Selain mencanangkan Gerakan Nasional Rehabilitasi Hutan dan Lahan,
Departemen Kehutanan berupaya keras melakukan penanaman pohon secara
besar-besaran dan mempertahankan keutuhan ekosistem hutan. Antara lain
dengan Program HTI, yang hingga 2009 telah menanam pohon pada kawasan
seluas 4,2 juta hektare dari target 5 juta hektare; Program Perluasan
dan Intensifikasi Hutan Rakyat hingga 2009 telah menanami 1,7 juta
hektare dari target 2 juta hektare; Pengembangan Hutan Tanaman Rakyat
hingga 2015 dengan target 5,4 juta hektare; Hutan Desa hingga 2015
dengan target 2,1 juta hektare; dan Hutan Kemasyarakatan hingga 2015
dengan target 2,1 juta hektare.

Departemen Kehutanan juga telah berupaya menurunkan laju deforestasi dan
degradasi hutan dan lahan dari 2,83 juta hektare per tahun pada
1999-2000 menjadi 1,08 juta hektare per tahun pada 2000-2006, menurunkan
lahan yang terdegradasi atau kritis dari 59,3 juta hektare sebelum 2005
menjadi 30 juta hektare setelah 2005.

Tingkat pencurian kayu dan perdagangan kayu ilegal turun dari 9.600
kasus pada akhir 2004 menjadi 300 kasus pada akhir 2008. Tingkat
kebakaran lahan dan hutan, dengan jumlah /hotspot/ 121.622 titik pada
2006, turun menjadi 27.247 titik pada 2007, dan hingga 11 November 2008
terpantau 17.020 titik. Dibanding pada 2006 di provinsi rawan kebakaran,
pada 2007 terjadi penurunan /hotspot/ sebesar 78 persen dan pada 2008
terjadi penurunan /hotspot/ sebesar 86 persen.

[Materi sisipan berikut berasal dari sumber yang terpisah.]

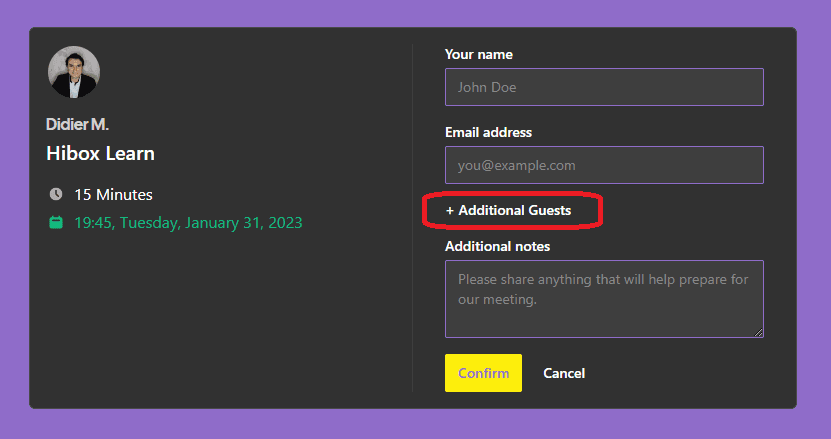Click the clock icon beside 15 Minutes
This screenshot has height=439, width=831.
pyautogui.click(x=56, y=194)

Bayangkan, satu hektare saja lahan yang dipenuhi oleh pohon besar mampu
menyumbangkan banyak hal, di antaranya menghasilkan 0,6 ton oksigen per
hari (jumlah yang dibutuhkan oleh 1.500 orang per hari), menyerap 2,5
ton karbon dioksida per tahun, menyimpan 900 meter kubik air tanah per
tahun, mentransfer 4.000 liter air per hari, meredam kebisingan 25-80
persen, meredam angin 75-80 persen, dan menyerap gas emisi mobil.

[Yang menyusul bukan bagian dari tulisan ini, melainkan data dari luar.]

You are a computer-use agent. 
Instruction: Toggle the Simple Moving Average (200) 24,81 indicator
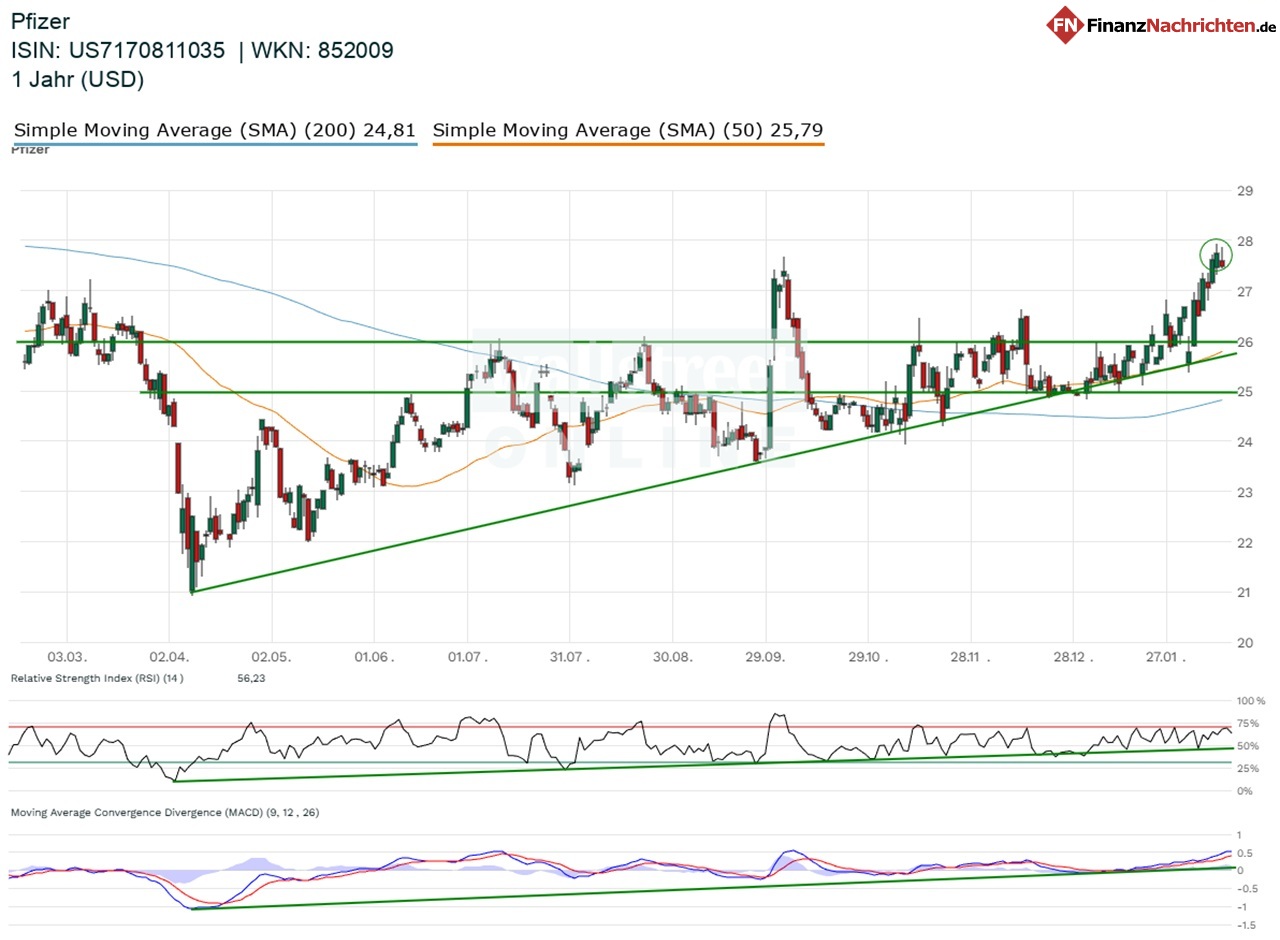213,130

Karena itu, keuntungan yang dapat diambil dalam meningkatkan pendapatan
negara sekaligus menjaga kelestarian lingkungan hidup adalah melalui
program perdagangan emisi karbon, atau yang lebih dikenal dengan
perdagangan karbon. Sebagaimana disetujui oleh Kyoto Protocol Clean
Development Mechanism (CDM) dan sebagian oleh Chicago Climate Exchange
(CCX), demi mengurangi gas buang karbon di dunia, negara maju memberikan
kompensasi bagi negara berkembang yang mampu menekan emisi gas
karbonnya. Hitungan rata-ratanya US$ 10 per ton karbon. Indonesia
berpeluang besar untuk terlibat dalam perdagangan karbon ini.

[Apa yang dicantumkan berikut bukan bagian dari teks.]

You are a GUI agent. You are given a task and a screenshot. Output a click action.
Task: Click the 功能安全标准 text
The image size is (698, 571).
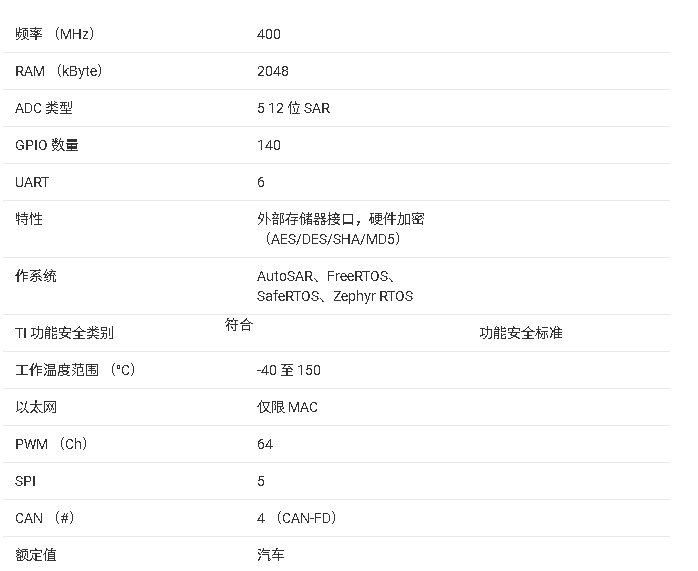pyautogui.click(x=520, y=333)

Semua upaya ini dilakukan karena Departemen Kehutanan sadar bahwa hutan
mempunyai peranan yang sangat besar dalam keseimbangan lingkungan
global, sehingga keterikatannya dengan dunia internasional sangat
penting dengan tetap mengutamakan kepentingan nasional. Apalagi jenis
hutan di Indonesia merupakan ekosistem terkaya di bumi serta berperan
penting dalam hidrologi regional, penyimpanan karbon, dan iklim global.